***** SOURCE PASSAGE

A Case of Exploding Mangoes
Author: Mohammed Hanif
In the rest of the world, a country owns an army. In Pakistan, however, its Army own the country. In 1976, Prime Minister Bhutto elevated ul-Haq to a full general. One year later, he deposed Bhutto and declared martial law. Bhutto was hanged for treason.
Ul-Haq’s 11-year tenure as the Supremo saw him announce Pakistan as a nuclear nation, aided Afghanistan to fight the Soviets and secured himself as a prominent Islamist leader. In a way, he was instrumental in making Pakistan a theocratic country and the rise of global Islamic terrorism.
The crash was extensively investigated by many quarters, but nothing was conclusive. The possible theories range from aircraft failure, as the C-130 was notoriously famous for faulty equipment, to sabotage by Americans, Soviets, Mossad, the Pakistani Army, and even Bhutto’s dependents.
Mohamad Hanif, the author of this book and the head of BBC Urdu service, was consumed by the crash. The interviews he conducted did not reveal much. The aircraft did carry mangoes. A rope was found among the debris. Someone suggested the possibility of explosives in mango seeds and the usage of poisonous gas to incapacitate the pilots as the craft plunged head down suddenly.
In most countries, too, something so sombre, like the death of a leader, is not sneered upon. This rule may not apply to Pakistan. Because of the restriction of freedom of speech, Pakistanis have volumes of jokes about their leaders. Every other day, even its immediate neighbour finds pleasure in mocking Pakistan. So, it is not surprising to read the humorous narration of the moments before Zia-ul-Haq’s demise in this light-hearted satire.

**********

*TASK OBJECTIVE:* Continue the review of *A Case of Exploding Mangoes* from the point where it ends.

***** RECORDED DATA

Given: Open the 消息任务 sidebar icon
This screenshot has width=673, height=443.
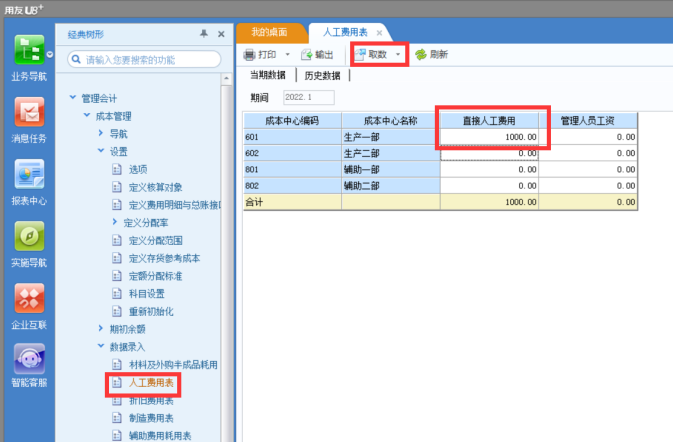Looking at the screenshot, I should 29,112.
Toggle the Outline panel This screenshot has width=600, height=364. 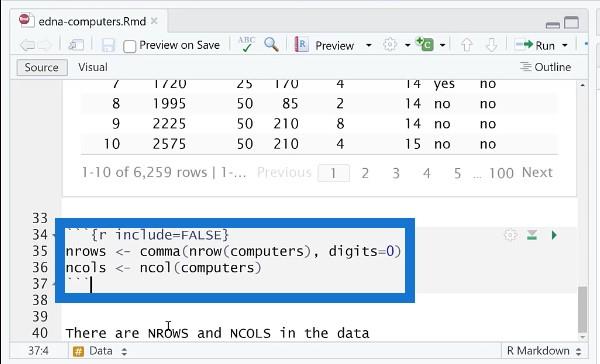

**********

*RESPONSE TO THIS TASK:*
Even though the exact cause of the crash is not explained and the real perpetrators of the accident are not told, it seems like everyone had a burning desire to see the President die - the Pakistani Army, a Trade Union leader, the curse of the imprisoned blind gang-rape victim or a disgruntled soldier whose father was killed by Zia. A crow, possibly intoxicated by the nectar of the sweet Pakistani mango, may have a hand in it, too. The aircraft also carried such a heavy load of mangoes, so aromatic that it filled the whole vessel that the air conditioning need not be switched on. VX gas filled the machine when it was switched on later, and we know what happened next.
(Dedicated to RK, a Pakistani-Hindu from the Sindh Province, who paints a rather rosy image of his Motherland contrary to the perception of the rest of the world.)